*WHAT THE TASK ASKS*
Output exactly the lines of the listing below that run from the line with "Click the Opis property value cell" through the line with "This screenshot has height=741, width=380.". No pictures.

*DATASET*
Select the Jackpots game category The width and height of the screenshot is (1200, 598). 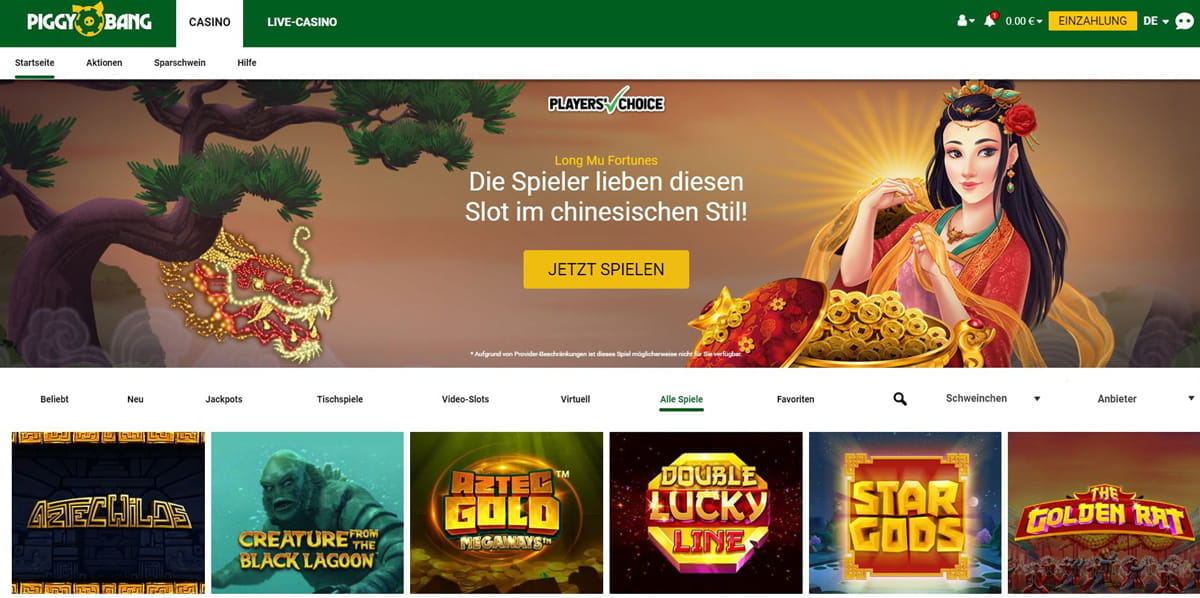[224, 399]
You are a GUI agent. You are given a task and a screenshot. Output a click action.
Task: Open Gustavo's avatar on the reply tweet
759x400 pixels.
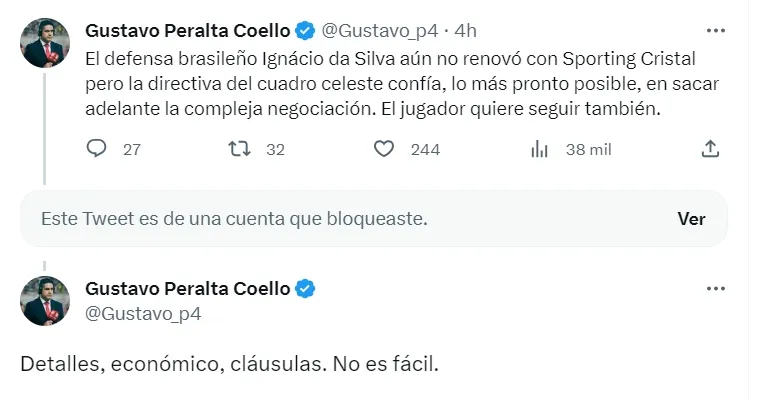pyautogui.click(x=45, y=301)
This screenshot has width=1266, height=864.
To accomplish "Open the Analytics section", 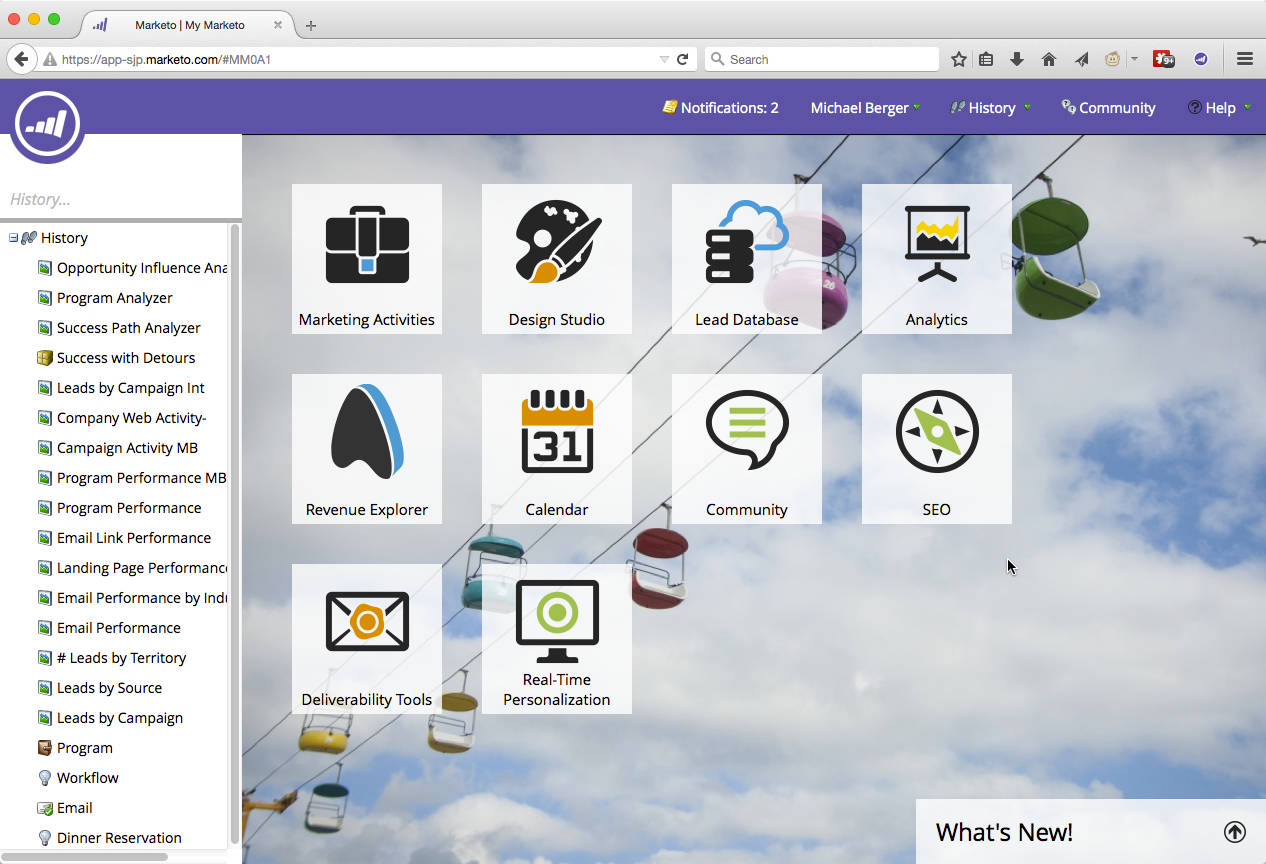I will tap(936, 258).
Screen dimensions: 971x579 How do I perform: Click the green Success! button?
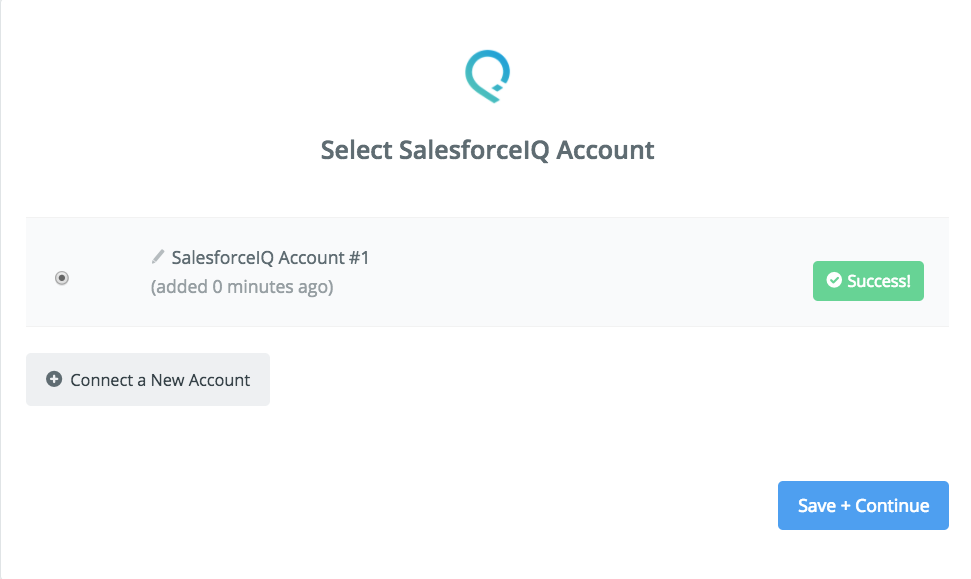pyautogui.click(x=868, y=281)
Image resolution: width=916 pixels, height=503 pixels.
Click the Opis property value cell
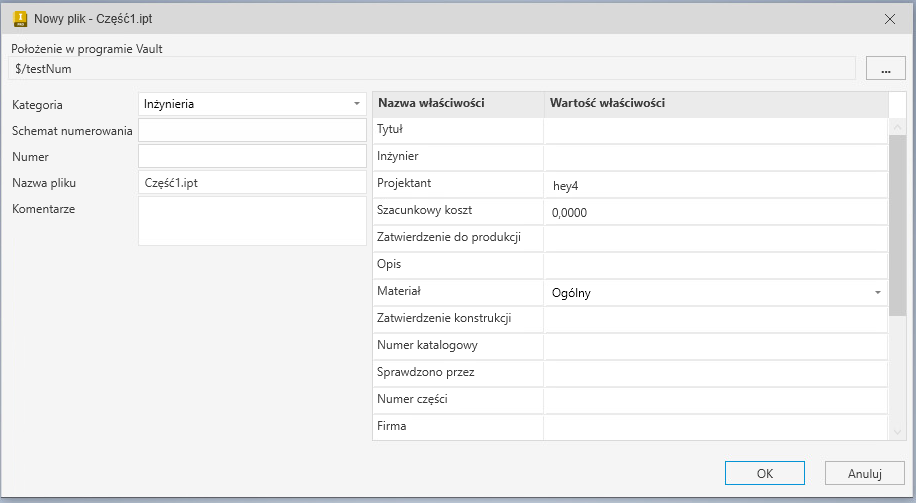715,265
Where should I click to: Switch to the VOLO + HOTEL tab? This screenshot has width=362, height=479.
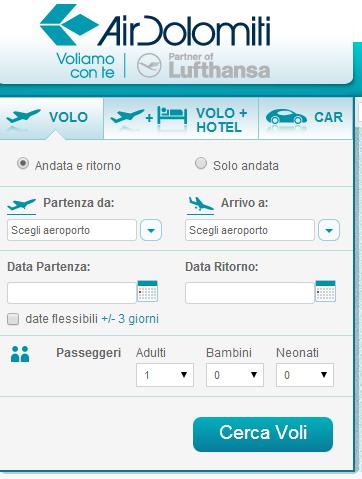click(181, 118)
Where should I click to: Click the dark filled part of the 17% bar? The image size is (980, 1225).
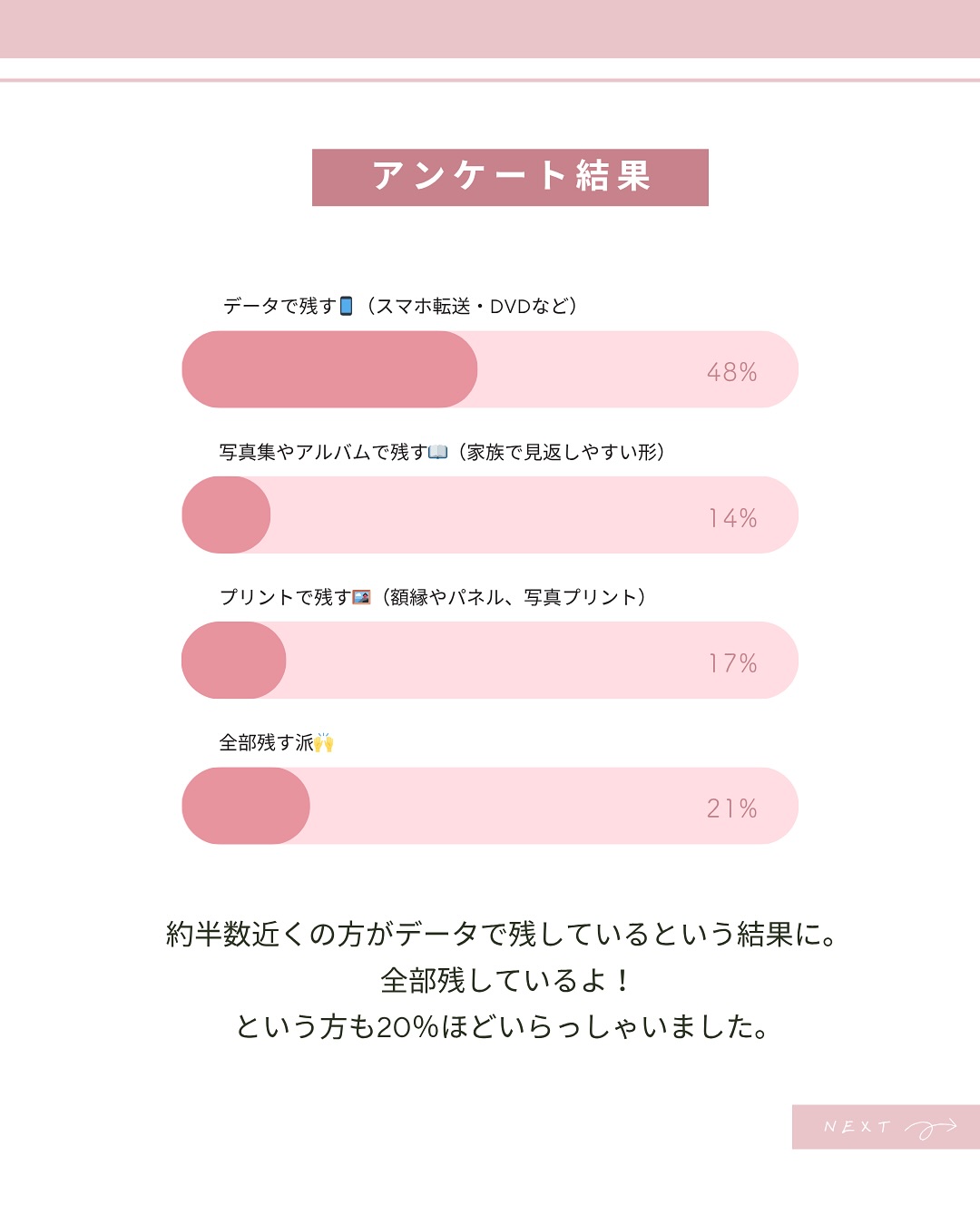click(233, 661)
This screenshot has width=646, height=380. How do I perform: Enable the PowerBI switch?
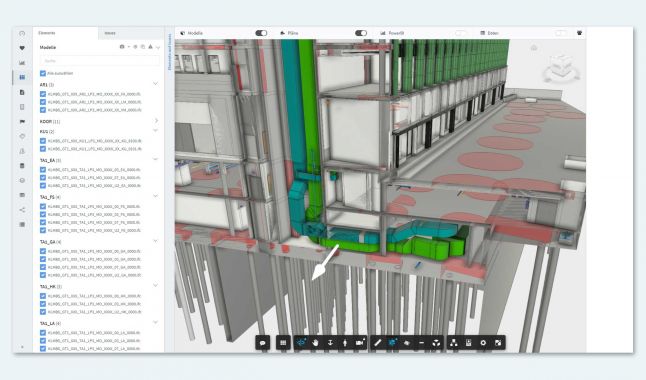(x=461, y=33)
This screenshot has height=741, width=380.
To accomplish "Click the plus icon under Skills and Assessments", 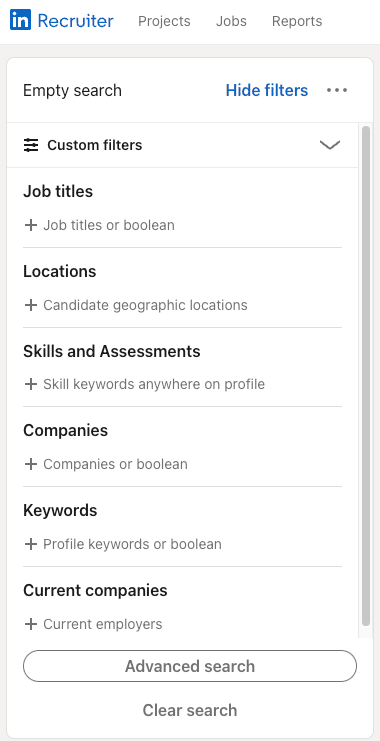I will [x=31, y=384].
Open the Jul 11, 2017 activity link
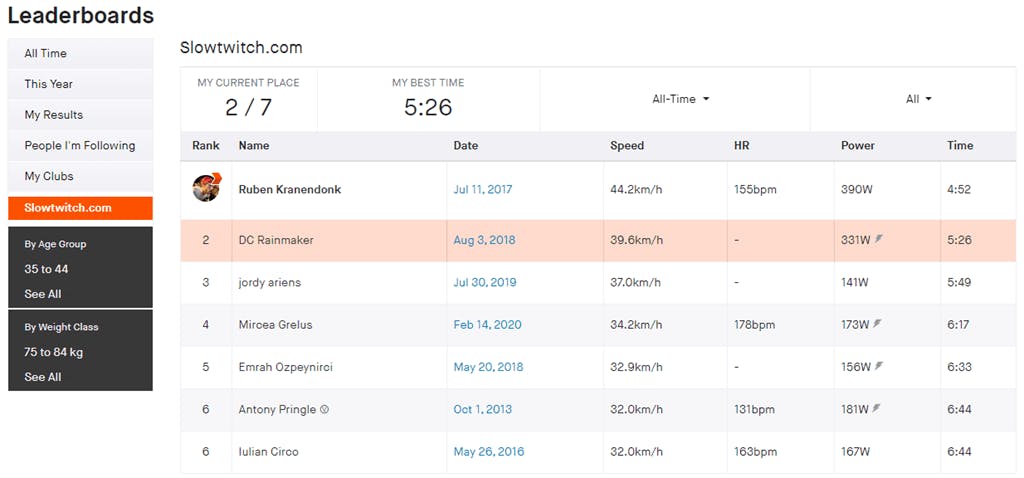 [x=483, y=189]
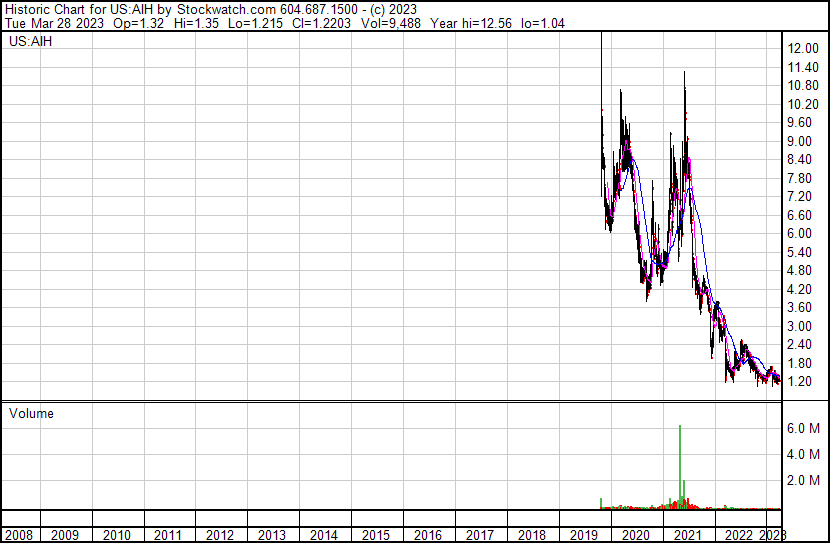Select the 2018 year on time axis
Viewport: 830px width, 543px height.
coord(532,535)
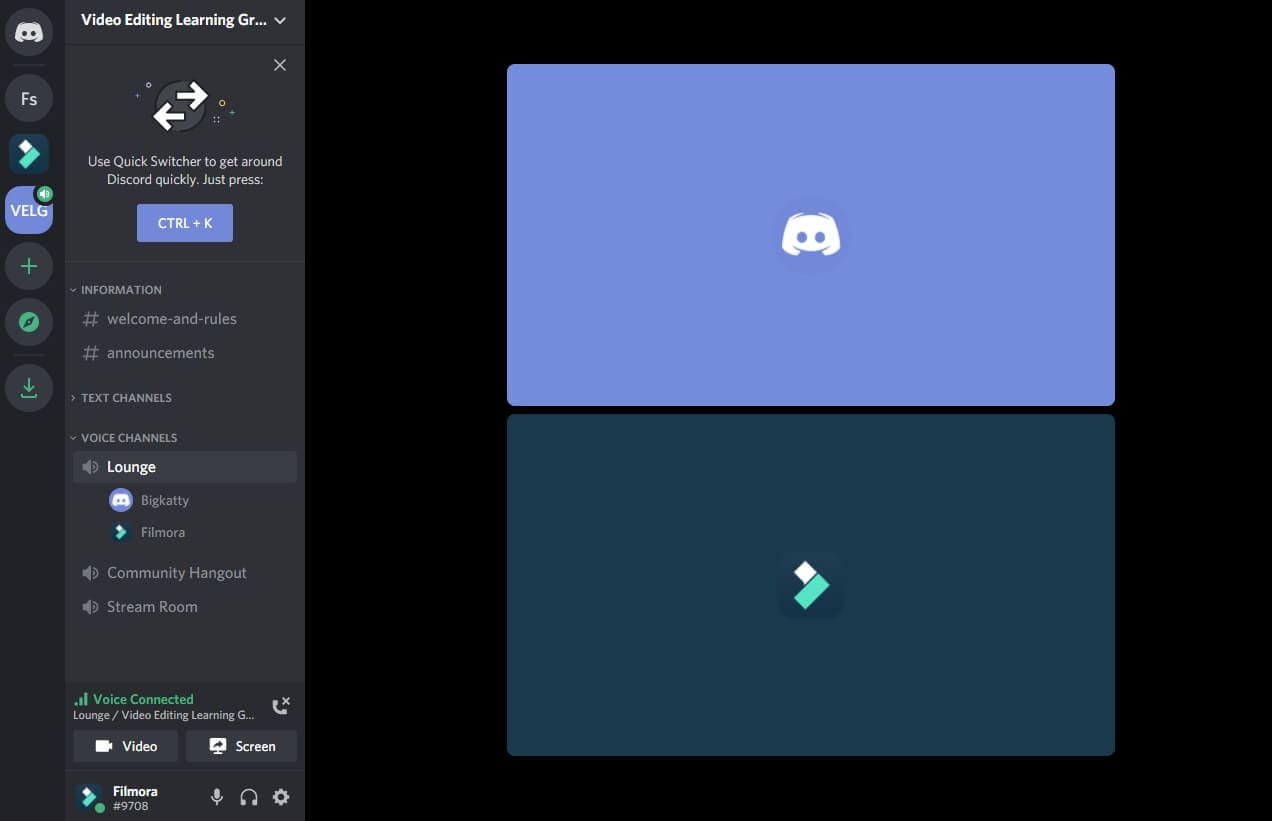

*COMPLETED EXERCISE*
Click the Opis property value cell
715,265
Where should I click to: Switch to the VOLO + HOTEL tab? This screenshot has width=362, height=479.
click(181, 118)
Where should I click to: Click the dark filled part of the 17% bar? The image size is (980, 1225).
click(233, 661)
This screenshot has width=646, height=380. How do I perform: Enable the PowerBI switch?
(x=461, y=33)
This screenshot has height=741, width=380.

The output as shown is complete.